龍平が居ないひと月近くを沙那が沙那なりに必死だったのだと龍平にはわかる。
灰皿、酒、龍平の為の料理…。
可愛げのない事を言って強がりを必死に見せる沙那が龍平の好みに必死になる姿は龍平からすれば可愛いだけだ。
「笑ってないで、チキンを切ってよ。」
沙那がナイフを龍平に渡す。
「任せろ…。」
器用にナイフを使いこなしてチキンを綺麗に切り分ける。
龍平が料理をするような男には見えない。
龍平が借りていると言った部屋はゴミだらけで料理なんかやっているようには見えなかった。
それでもナイフの使い方には龍平は慣れている。
その謎を解く為に質問をしたいが、今は止めておこうと沙那は思う。
明日、全てを教えてくれると龍平が言った。
ならば今質問をしても龍平の口が重くなるだけだ。
今は龍平とクリスマスを楽しむと沙那は考える。
「美味しい?」
「ああ…、初心者にしてはな。」
「初心者じゃないわよ!」
「このチキンの味付けはリンのレシピだろ?」
「えーっ…、バレた?」
そうやってたわいない会話で龍平とのクリスマスを楽しむ。
「食い過ぎた…。」
チキンを半分は食べた龍平が言う。
「よく、そんなに入るわね?」
「このひと月、まともな飯が食えなかった。」
龍平の言葉に不安になる。
「私のせい?」
「俺の実力不足…。」
沙那の手を握り、沙那の手にキスをする。
リンは龍平をアメリカ人だと言った。
こういう、扱いに慣れていない沙那…。
「片付ける…。
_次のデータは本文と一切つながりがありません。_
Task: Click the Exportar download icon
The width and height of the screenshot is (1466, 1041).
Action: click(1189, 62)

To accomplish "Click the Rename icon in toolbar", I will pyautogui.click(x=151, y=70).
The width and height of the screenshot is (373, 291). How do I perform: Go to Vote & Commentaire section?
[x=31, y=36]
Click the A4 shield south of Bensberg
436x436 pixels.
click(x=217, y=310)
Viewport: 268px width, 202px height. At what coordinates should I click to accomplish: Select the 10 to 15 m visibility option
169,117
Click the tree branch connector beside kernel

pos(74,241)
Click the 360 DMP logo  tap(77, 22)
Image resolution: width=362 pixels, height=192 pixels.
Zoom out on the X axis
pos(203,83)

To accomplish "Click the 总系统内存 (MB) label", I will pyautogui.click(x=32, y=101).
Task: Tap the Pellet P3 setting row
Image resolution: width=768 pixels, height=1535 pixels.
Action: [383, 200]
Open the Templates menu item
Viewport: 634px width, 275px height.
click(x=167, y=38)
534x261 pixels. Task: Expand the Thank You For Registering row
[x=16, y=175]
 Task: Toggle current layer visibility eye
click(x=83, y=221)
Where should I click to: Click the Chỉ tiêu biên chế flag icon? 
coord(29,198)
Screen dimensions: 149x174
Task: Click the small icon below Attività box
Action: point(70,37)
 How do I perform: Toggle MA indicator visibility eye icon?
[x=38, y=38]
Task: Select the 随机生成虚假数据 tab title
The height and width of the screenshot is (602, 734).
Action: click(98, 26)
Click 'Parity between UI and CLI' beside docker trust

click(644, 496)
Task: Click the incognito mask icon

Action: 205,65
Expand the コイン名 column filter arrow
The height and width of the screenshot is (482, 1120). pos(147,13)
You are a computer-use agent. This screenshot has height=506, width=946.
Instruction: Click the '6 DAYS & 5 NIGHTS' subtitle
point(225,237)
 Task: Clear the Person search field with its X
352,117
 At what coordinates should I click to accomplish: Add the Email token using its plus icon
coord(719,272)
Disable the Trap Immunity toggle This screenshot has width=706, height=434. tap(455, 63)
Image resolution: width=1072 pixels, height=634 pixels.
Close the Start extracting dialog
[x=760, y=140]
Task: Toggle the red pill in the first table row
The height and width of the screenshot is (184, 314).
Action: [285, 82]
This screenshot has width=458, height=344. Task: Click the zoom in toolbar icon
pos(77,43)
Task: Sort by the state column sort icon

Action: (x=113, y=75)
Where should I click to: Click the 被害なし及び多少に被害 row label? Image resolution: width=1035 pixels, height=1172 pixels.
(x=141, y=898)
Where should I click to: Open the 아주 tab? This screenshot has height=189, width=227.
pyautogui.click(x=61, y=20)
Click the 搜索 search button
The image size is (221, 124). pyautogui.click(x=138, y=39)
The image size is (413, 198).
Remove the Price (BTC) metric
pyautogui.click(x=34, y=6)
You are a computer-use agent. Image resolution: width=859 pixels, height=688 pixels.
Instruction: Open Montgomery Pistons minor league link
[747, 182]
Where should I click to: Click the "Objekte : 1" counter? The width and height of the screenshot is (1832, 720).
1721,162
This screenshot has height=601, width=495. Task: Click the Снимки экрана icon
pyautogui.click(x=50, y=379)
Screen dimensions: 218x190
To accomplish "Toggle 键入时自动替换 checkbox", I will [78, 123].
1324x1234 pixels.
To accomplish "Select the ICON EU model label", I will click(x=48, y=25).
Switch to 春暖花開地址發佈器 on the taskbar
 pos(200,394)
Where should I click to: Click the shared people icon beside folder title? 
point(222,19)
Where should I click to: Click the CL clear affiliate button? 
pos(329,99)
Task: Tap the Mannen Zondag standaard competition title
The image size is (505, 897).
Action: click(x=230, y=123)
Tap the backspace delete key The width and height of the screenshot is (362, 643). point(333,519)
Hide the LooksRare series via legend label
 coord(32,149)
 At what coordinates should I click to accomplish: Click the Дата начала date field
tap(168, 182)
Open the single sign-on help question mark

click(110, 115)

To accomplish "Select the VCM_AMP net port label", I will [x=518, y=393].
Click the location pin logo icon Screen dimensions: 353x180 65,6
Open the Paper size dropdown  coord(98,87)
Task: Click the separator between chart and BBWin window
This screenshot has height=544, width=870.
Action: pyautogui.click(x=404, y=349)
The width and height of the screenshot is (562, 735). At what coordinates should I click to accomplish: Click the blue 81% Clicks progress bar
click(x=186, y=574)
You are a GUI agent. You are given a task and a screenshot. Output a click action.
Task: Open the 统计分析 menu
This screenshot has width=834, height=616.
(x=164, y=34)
」
テーブルを立ち上がった瞬間に龍平に引き寄せられる。
「後でやれ…。」
沙那の口にタバコとバーボンの香りが広がった。
沙那が求め続けた香り…。
沙那が2度と離れたくない香りの中で沙那はベッドに運ばれる。
今夜は寝かせて貰えない?
沙那の期待に応えるように沙那の手をベッドに押し付けた龍平が沙那の身体に重なった。
聖なる夜は沙那の喘ぎとベッドの軋みだけが響くという夜だった。